Bio

Jesse Dodge is a Senior Research Scientist at the Allen Institute for AI, on the AllenNLP team, working on natural language processing and machine learning. He is interested in the science of AI and AI for science, and he works on reproducibility and efficiency in AI research. He is involved in many parts of OLMo, a project to create fully open large language models, including creation of Dolma (a web-scale training dataset), Palmoa (an evaluation benchmark for language models), and incorporating ethical principles at every stage of the machine learning pipeline. His research has highlighted the growing computational cost of AI systems, including the environmental impact of AI and inequality in the research community. He has worked extensively on improving transparency in AI research, including open sourcing and documenting datasets, data governance, and measuring bias in data. He has also worked on developing efficient methods, including model compression and improving efficiency of training large language models. His PhD is from the Language Technologies Institute in the School of Computer Science at Carnegie Mellon University. He created the NLP Reproducibility Checklist, which has been used by five main NLP conferences, including EMNLP, NAACL, and ACL, totaling more than 10,000 submissions, he helped create the Responsible NLP Checklist which is used for submissions to ARR (replacing the Reproducibility Checklist), and was an organizer for the ML Reproducibility Challenge 2020-2022. His research has won awards including a Best Student Paper at NAACL 2015 and a ten-year Test of Time award at ACL 2022, and is regularly covered by the press, including by outlets like The New York Times, Nature, MIT Tech Review, Wired, and others.

Details
Jesse Dodge created the NLP Reproducibility Checklist that has been filled out by all submissions to EMNLP 2020, NAACL 2021, ACL 2021, and EMNLP 2021, totaling more than 10,000 submissions. You can read more in the guest post on the EMNLP blog.
He helped create the Responsible NLP Checklist, which combines reproducibility and ethics items, that will be filled out by all submissions to ACL Rolling Review.
He has been an organizer for the ML Reproducibility Challenge in 2020 and 2021, for which he wrote a blog post describing how to use the challenge as a course project.
He has organized a number of workshops, including ML Retrospectives at ICML 2020, ML-Retrospectives, Surveys & Meta-Analyses at NeurIPS 2020, SMILES (Setting up MachIne Learning Evaluation Standards to accelerate progress) at ICLR 2022, and a tutorial on Reproducibility at ACL 2022.
He has been area chair for various tracks at different conferences, including the Green NLP track at EACL 2021, the Resources and Evaluation track at ACL-IJCNLP 2021, and the Green NLP track at NAACL 2021. He was senior area chair for the Efficient Methods for NLP track at EMNLP 2021.
He was a Reproducibility Chair at NAACL 2022.
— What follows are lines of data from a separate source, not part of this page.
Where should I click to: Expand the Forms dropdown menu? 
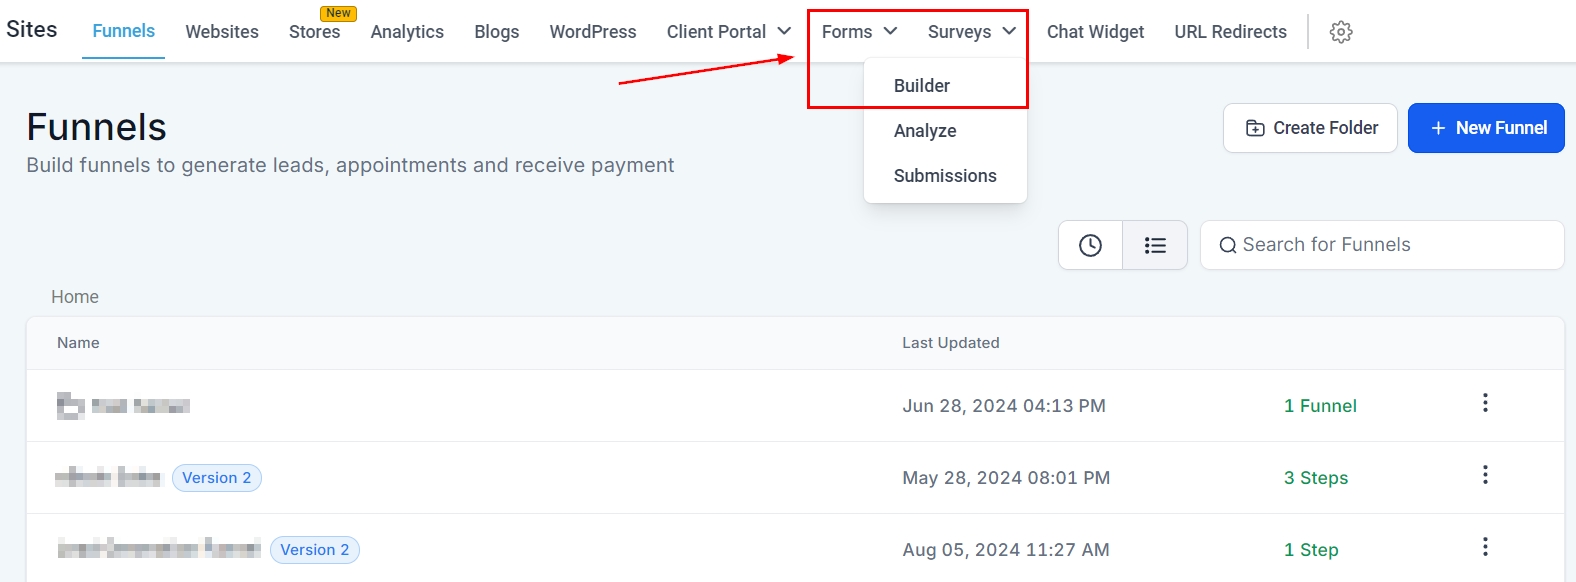(859, 32)
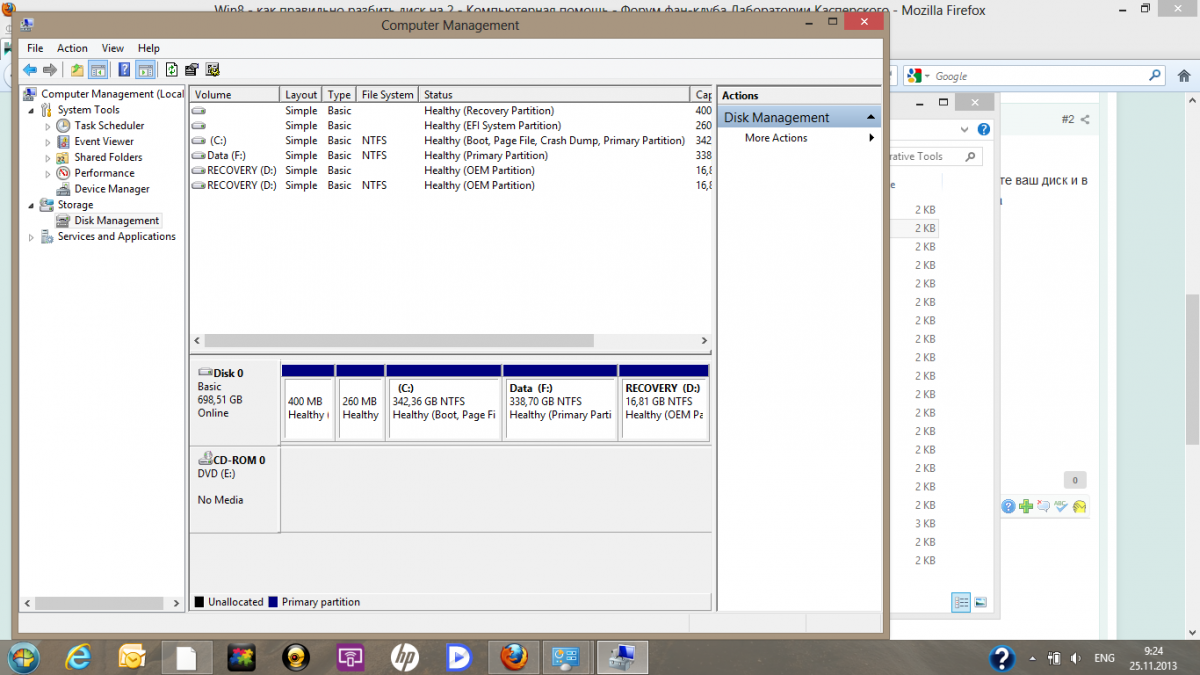Image resolution: width=1200 pixels, height=675 pixels.
Task: Expand Services and Applications node
Action: 32,237
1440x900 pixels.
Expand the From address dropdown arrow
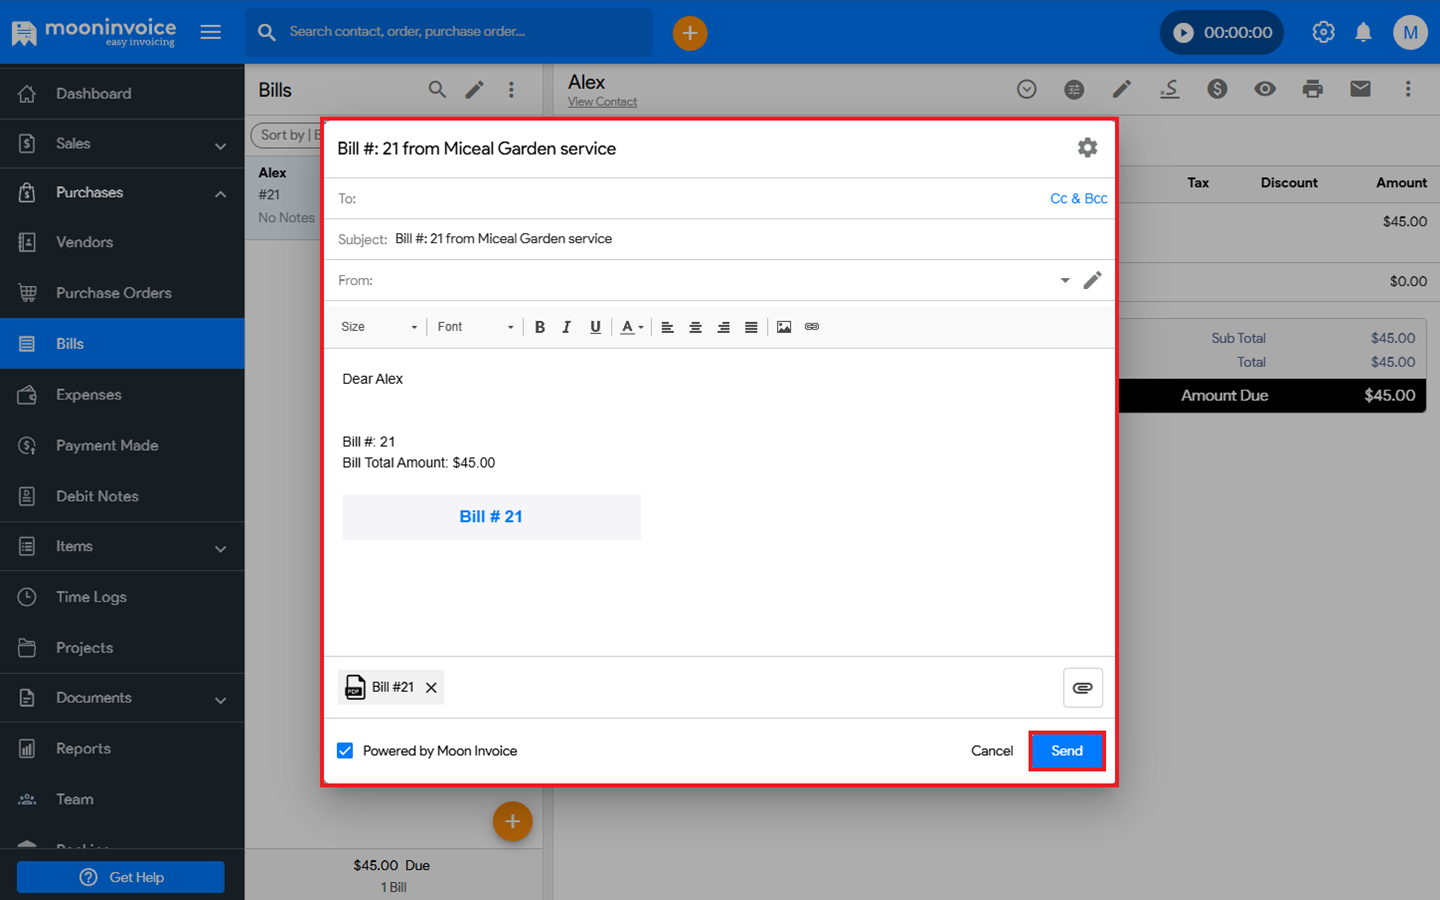tap(1064, 281)
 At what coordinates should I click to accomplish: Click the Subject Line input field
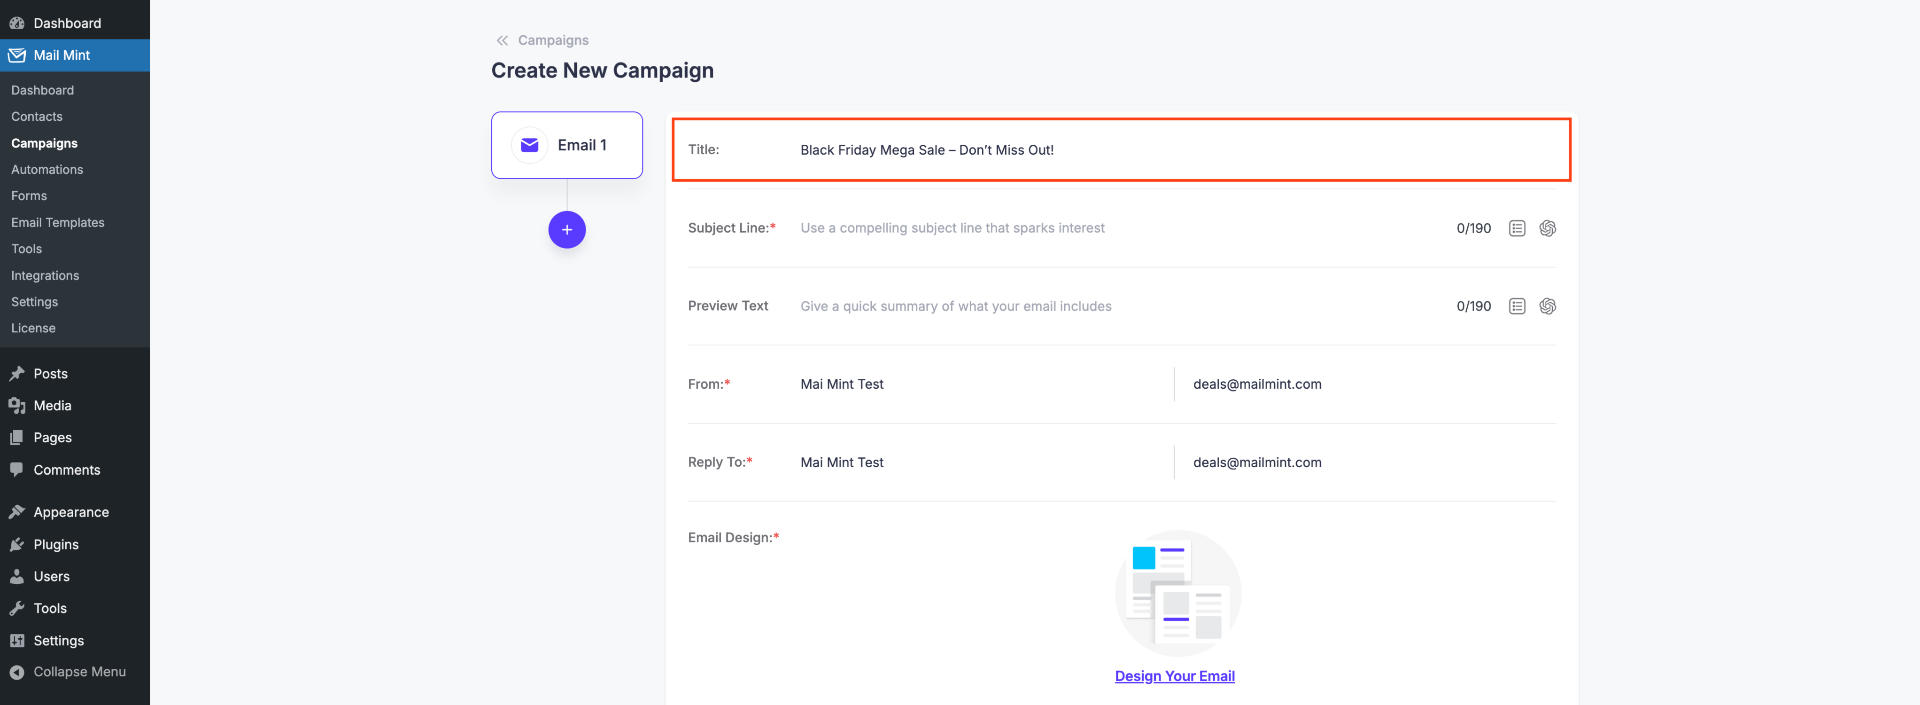pyautogui.click(x=1000, y=227)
He earned his PhD in Spring 2020 from the LTI at CMU, though spent much of his PhD as a visiting student at UW CSE in Seattle. His PhD advisor was Noah Smith. As an undergrad he worked with Luke Zettlemoyer. In 2011 he participated in the JSALT workshop, where he worked with a host of fantastic people on the vision and language team (and got a great sweatshirt). He was a research intern for six months in 2015 at Facebook AI Research in NYC with Jason Weston and Antoine Bordes, where he built the Movie Dialog dataset and the MovieQA dataset. In the summer of 2018 he interned at Google AI with Elad Eban, where he worked with the MorphNet team (he got a shoutout in their blog post). He worked at the Allen Institute for AI for all of 2019 on the AllenNLP team.